* What to produce *
Every record, from first to last, should be written out again exactly.

------ Data excerpts

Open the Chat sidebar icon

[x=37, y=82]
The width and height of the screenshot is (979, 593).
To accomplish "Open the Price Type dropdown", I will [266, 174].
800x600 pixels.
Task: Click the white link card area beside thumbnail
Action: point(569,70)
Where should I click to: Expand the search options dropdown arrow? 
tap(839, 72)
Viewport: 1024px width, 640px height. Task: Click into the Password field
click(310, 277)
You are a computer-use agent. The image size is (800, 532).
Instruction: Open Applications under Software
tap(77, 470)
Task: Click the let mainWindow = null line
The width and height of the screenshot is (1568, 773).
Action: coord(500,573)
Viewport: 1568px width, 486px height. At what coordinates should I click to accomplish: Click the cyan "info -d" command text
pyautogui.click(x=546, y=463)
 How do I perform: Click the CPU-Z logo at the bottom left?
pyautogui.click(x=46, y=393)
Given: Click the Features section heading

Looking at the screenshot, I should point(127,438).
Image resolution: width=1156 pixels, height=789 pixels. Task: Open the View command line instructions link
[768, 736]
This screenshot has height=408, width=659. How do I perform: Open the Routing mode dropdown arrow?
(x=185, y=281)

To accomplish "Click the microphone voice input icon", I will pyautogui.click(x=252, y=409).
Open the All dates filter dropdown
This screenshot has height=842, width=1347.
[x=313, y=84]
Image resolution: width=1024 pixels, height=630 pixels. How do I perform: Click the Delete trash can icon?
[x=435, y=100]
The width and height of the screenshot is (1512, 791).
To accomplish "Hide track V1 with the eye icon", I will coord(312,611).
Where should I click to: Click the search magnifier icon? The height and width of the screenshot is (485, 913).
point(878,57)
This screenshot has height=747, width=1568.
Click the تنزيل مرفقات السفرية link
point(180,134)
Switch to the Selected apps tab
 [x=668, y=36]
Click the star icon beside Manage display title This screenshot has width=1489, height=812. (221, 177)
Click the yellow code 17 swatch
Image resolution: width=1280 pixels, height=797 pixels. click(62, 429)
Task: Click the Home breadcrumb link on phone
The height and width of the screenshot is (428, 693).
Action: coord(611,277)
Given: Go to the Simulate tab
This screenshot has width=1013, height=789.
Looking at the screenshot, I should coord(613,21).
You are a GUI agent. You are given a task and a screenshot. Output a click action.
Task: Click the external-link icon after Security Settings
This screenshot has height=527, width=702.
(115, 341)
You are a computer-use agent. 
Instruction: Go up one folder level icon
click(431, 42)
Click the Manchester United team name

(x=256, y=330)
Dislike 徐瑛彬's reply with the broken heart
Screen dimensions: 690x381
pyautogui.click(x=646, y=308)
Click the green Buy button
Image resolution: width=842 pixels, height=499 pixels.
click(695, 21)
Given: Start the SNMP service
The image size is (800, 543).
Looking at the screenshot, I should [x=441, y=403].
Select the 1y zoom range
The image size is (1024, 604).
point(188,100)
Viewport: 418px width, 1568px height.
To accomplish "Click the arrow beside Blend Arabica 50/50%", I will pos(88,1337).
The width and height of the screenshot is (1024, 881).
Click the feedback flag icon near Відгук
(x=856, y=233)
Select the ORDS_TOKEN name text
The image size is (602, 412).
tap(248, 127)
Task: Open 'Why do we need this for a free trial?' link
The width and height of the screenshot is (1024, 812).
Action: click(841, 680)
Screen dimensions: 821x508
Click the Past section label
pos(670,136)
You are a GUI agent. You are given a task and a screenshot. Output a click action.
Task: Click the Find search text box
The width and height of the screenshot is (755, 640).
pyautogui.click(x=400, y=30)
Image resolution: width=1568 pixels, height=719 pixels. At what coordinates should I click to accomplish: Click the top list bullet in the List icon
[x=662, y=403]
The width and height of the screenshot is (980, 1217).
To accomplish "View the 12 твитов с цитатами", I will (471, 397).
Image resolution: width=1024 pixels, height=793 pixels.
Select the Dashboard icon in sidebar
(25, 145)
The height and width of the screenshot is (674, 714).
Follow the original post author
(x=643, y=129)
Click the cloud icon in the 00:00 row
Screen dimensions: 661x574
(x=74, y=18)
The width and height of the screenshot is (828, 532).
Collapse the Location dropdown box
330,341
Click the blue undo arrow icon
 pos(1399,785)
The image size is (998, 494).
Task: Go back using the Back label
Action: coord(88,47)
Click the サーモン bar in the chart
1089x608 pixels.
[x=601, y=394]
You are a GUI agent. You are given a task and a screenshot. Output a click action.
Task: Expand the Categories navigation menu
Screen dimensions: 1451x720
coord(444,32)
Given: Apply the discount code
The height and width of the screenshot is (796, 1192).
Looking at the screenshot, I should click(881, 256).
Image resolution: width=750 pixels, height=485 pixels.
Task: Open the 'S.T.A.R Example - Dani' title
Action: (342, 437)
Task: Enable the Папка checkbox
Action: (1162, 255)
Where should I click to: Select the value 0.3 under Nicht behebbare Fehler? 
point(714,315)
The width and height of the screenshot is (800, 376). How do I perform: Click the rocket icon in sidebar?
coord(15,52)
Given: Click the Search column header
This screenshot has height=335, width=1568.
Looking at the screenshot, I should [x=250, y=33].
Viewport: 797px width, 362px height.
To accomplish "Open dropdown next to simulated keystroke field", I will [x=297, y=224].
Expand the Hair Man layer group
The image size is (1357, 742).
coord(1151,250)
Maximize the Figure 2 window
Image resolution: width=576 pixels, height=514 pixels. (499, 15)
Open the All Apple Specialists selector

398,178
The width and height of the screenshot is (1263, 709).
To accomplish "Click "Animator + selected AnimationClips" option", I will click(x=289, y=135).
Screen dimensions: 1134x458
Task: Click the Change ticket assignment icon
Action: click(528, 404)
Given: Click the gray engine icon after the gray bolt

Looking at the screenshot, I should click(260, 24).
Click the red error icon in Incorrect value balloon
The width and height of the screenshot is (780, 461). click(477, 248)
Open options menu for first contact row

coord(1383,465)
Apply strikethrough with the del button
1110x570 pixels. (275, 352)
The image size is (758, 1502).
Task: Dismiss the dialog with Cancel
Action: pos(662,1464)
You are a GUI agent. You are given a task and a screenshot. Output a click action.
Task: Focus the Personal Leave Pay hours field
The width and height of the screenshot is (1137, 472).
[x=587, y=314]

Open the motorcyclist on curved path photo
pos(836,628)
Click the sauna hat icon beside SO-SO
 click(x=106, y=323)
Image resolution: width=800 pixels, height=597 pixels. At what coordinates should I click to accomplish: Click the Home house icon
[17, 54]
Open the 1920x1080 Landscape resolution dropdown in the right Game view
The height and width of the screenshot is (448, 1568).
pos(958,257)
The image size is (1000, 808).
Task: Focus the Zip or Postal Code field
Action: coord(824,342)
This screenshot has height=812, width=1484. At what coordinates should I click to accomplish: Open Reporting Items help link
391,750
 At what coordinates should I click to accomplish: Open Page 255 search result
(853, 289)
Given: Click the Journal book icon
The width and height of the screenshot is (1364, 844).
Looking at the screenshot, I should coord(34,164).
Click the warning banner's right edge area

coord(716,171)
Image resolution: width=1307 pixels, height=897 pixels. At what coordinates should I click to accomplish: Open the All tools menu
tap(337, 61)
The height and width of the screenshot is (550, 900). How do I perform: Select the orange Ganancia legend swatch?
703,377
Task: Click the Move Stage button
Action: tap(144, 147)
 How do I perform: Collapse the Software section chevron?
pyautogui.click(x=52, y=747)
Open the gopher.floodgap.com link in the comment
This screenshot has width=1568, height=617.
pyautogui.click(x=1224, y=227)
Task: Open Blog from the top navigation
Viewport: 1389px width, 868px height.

------------

* Solved exercise *
Open the Chat sidebar icon

[x=37, y=82]
The width and height of the screenshot is (979, 593).
To accomplish "Open the Price Type dropdown", I will [266, 174].
800x600 pixels.
Task: Click the white link card area beside thumbnail
Action: point(569,70)
Where should I click to: Expand the search options dropdown arrow? 
tap(839, 72)
Viewport: 1024px width, 640px height. Task: Click into the Password field
click(310, 277)
You are a computer-use agent. The image size is (800, 532).
Instruction: Open Applications under Software
tap(77, 470)
Task: Click the let mainWindow = null line
The width and height of the screenshot is (1568, 773).
Action: coord(500,573)
Viewport: 1568px width, 486px height. At what coordinates should I click to accomplish: Click the cyan "info -d" command text
pyautogui.click(x=546, y=463)
 How do I perform: Click the CPU-Z logo at the bottom left?
pyautogui.click(x=46, y=393)
Given: Click the Features section heading

Looking at the screenshot, I should point(127,438).
Image resolution: width=1156 pixels, height=789 pixels. Task: Open the View command line instructions link
[768, 736]
This screenshot has height=408, width=659. How do I perform: Open the Routing mode dropdown arrow?
(x=185, y=281)

To accomplish "Click the microphone voice input icon", I will pyautogui.click(x=252, y=409).
Open the All dates filter dropdown
This screenshot has height=842, width=1347.
[x=313, y=84]
Image resolution: width=1024 pixels, height=630 pixels. How do I perform: Click the Delete trash can icon?
[x=435, y=100]
The width and height of the screenshot is (1512, 791).
To accomplish "Hide track V1 with the eye icon", I will coord(312,611).
Where should I click to: Click the search magnifier icon? The height and width of the screenshot is (485, 913).
point(878,57)
This screenshot has height=747, width=1568.
Click the تنزيل مرفقات السفرية link
point(180,134)
Switch to the Selected apps tab
 [x=668, y=36]
Click the star icon beside Manage display title This screenshot has width=1489, height=812. (221, 177)
Click the yellow code 17 swatch
Image resolution: width=1280 pixels, height=797 pixels. click(62, 429)
Task: Click the Home breadcrumb link on phone
The height and width of the screenshot is (428, 693).
Action: coord(611,277)
Given: Go to the Simulate tab
This screenshot has width=1013, height=789.
Looking at the screenshot, I should coord(613,21).
You are a GUI agent. You are given a task and a screenshot. Output a click action.
Task: Click the external-link icon after Security Settings
This screenshot has height=527, width=702.
(115, 341)
You are a computer-use agent. 
Instruction: Go up one folder level icon
click(431, 42)
Click the Manchester United team name

(x=256, y=330)
Dislike 徐瑛彬's reply with the broken heart
Screen dimensions: 690x381
pyautogui.click(x=646, y=308)
Click the green Buy button
Image resolution: width=842 pixels, height=499 pixels.
click(695, 21)
Given: Start the SNMP service
The image size is (800, 543).
Looking at the screenshot, I should [x=441, y=403].
Select the 1y zoom range
The image size is (1024, 604).
point(188,100)
Viewport: 418px width, 1568px height.
To accomplish "Click the arrow beside Blend Arabica 50/50%", I will pos(88,1337).
The width and height of the screenshot is (1024, 881).
Click the feedback flag icon near Відгук
(x=856, y=233)
Select the ORDS_TOKEN name text
The image size is (602, 412).
tap(248, 127)
Task: Open 'Why do we need this for a free trial?' link
The width and height of the screenshot is (1024, 812).
Action: click(841, 680)
Screen dimensions: 821x508
Click the Past section label
pos(670,136)
You are a GUI agent. You are given a task and a screenshot. Output a click action.
Task: Click the Find search text box
The width and height of the screenshot is (755, 640).
pyautogui.click(x=400, y=30)
Image resolution: width=1568 pixels, height=719 pixels. At what coordinates should I click to accomplish: Click the top list bullet in the List icon
[x=662, y=403]
The width and height of the screenshot is (980, 1217).
To accomplish "View the 12 твитов с цитатами", I will (471, 397).
Image resolution: width=1024 pixels, height=793 pixels.
Select the Dashboard icon in sidebar
(25, 145)
The height and width of the screenshot is (674, 714).
Follow the original post author
(x=643, y=129)
Click the cloud icon in the 00:00 row
Screen dimensions: 661x574
(x=74, y=18)
The width and height of the screenshot is (828, 532).
Collapse the Location dropdown box
330,341
Click the blue undo arrow icon
 pos(1399,785)
The image size is (998, 494).
Task: Go back using the Back label
Action: coord(88,47)
Click the サーモン bar in the chart
1089x608 pixels.
[x=601, y=394]
You are a GUI agent. You are given a task and a screenshot. Output a click action.
Task: Expand the Categories navigation menu
Screen dimensions: 1451x720
coord(444,32)
Given: Apply the discount code
The height and width of the screenshot is (796, 1192).
Looking at the screenshot, I should click(881, 256).
Image resolution: width=750 pixels, height=485 pixels.
Task: Open the 'S.T.A.R Example - Dani' title
Action: (342, 437)
Task: Enable the Папка checkbox
Action: (1162, 255)
Where should I click to: Select the value 0.3 under Nicht behebbare Fehler? 
point(714,315)
The width and height of the screenshot is (800, 376). How do I perform: Click the rocket icon in sidebar?
coord(15,52)
Given: Click the Search column header
This screenshot has height=335, width=1568.
Looking at the screenshot, I should [x=250, y=33].
Viewport: 797px width, 362px height.
To accomplish "Open dropdown next to simulated keystroke field", I will [x=297, y=224].
Expand the Hair Man layer group
The image size is (1357, 742).
coord(1151,250)
Maximize the Figure 2 window
Image resolution: width=576 pixels, height=514 pixels. (499, 15)
Open the All Apple Specialists selector

398,178
The width and height of the screenshot is (1263, 709).
To accomplish "Click "Animator + selected AnimationClips" option", I will click(x=289, y=135).
Screen dimensions: 1134x458
Task: Click the Change ticket assignment icon
Action: click(528, 404)
Given: Click the gray engine icon after the gray bolt

Looking at the screenshot, I should click(260, 24).
Click the red error icon in Incorrect value balloon
The width and height of the screenshot is (780, 461). click(477, 248)
Open options menu for first contact row

coord(1383,465)
Apply strikethrough with the del button
1110x570 pixels. (275, 352)
The image size is (758, 1502).
Task: Dismiss the dialog with Cancel
Action: pos(662,1464)
You are a GUI agent. You are given a task and a screenshot. Output a click action.
Task: Focus the Personal Leave Pay hours field
The width and height of the screenshot is (1137, 472).
[x=587, y=314]

Open the motorcyclist on curved path photo
pos(836,628)
Click the sauna hat icon beside SO-SO
 click(x=106, y=323)
Image resolution: width=800 pixels, height=597 pixels. At what coordinates should I click to accomplish: Click the Home house icon
[17, 54]
Open the 1920x1080 Landscape resolution dropdown in the right Game view
The height and width of the screenshot is (448, 1568).
pos(958,257)
The image size is (1000, 808).
Task: Focus the Zip or Postal Code field
Action: coord(824,342)
This screenshot has height=812, width=1484. At what coordinates should I click to accomplish: Open Reporting Items help link
391,750
 At what coordinates should I click to accomplish: Open Page 255 search result
(853, 289)
Given: Click the Journal book icon
The width and height of the screenshot is (1364, 844).
Looking at the screenshot, I should coord(34,164).
Click the warning banner's right edge area

coord(716,171)
Image resolution: width=1307 pixels, height=897 pixels. At what coordinates should I click to accomplish: Open the All tools menu
tap(337, 61)
The height and width of the screenshot is (550, 900). How do I perform: Select the orange Ganancia legend swatch?
703,377
Task: Click the Move Stage button
Action: tap(144, 147)
 How do I perform: Collapse the Software section chevron?
pyautogui.click(x=52, y=747)
Open the gopher.floodgap.com link in the comment
This screenshot has width=1568, height=617.
pyautogui.click(x=1224, y=227)
Task: Open Blog from the top navigation
Viewport: 1389px width, 868px height.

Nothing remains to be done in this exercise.